— PROBLEM REQUIREMENTS —
For this exercise, restate every line below word for word and drop the images.

Dataset excerpts
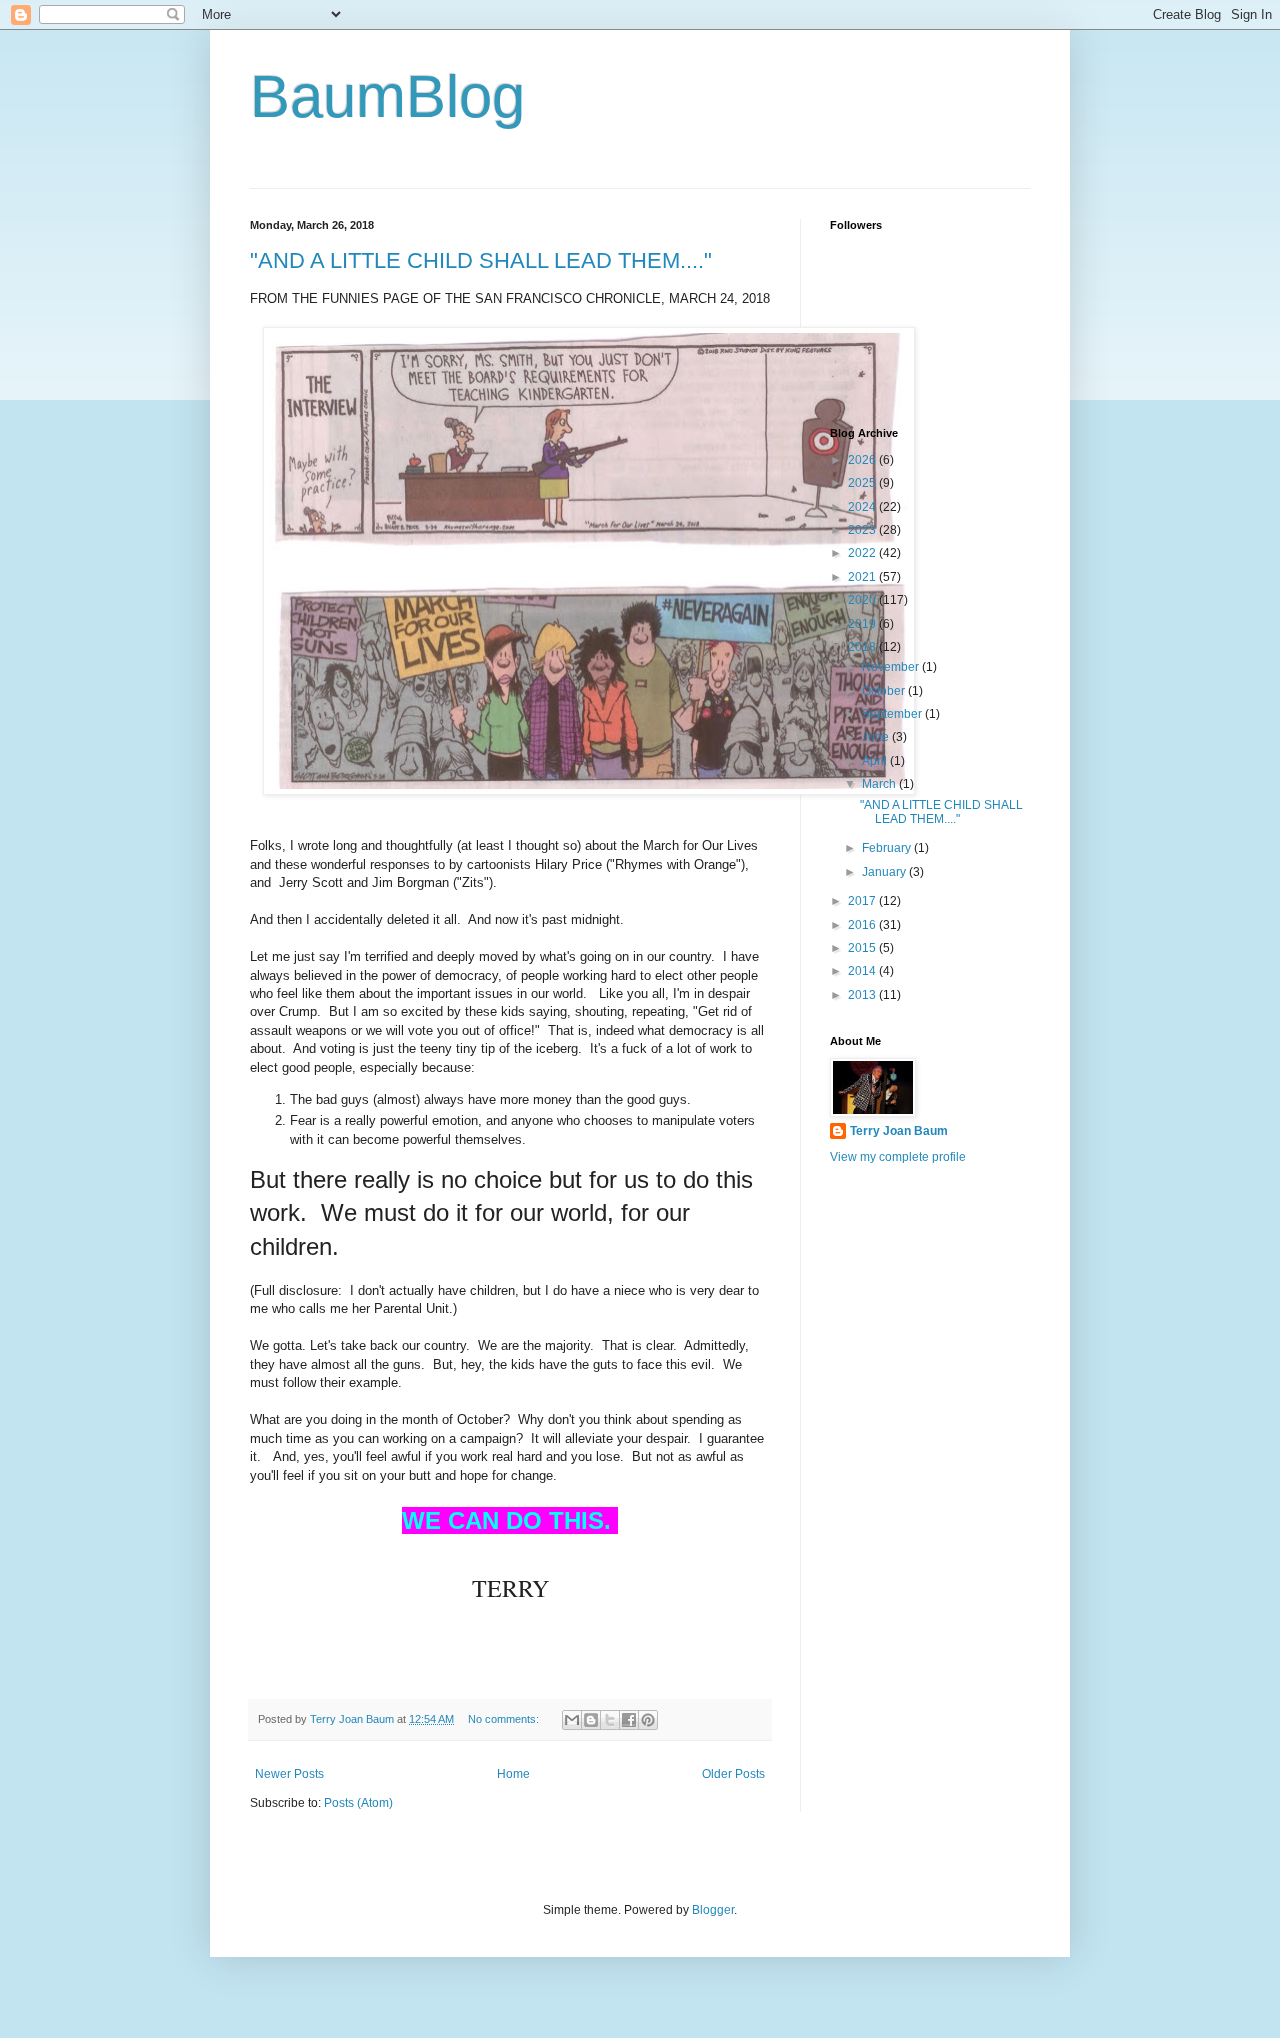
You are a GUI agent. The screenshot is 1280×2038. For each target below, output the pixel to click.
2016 (863, 925)
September (893, 714)
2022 (863, 553)
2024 (863, 507)
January (885, 872)
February (888, 848)
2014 (863, 971)
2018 (863, 647)
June (877, 737)
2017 (863, 901)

— OUTPUT BELOW —
You are a GUI agent. The screenshot is 1280×2038. For each target below, output the pixel to click.
2016 (863, 925)
September (893, 714)
2022 (863, 553)
2024 (863, 507)
January (885, 872)
February (888, 848)
2014 (863, 971)
2018 (863, 647)
June (877, 737)
2017 (863, 901)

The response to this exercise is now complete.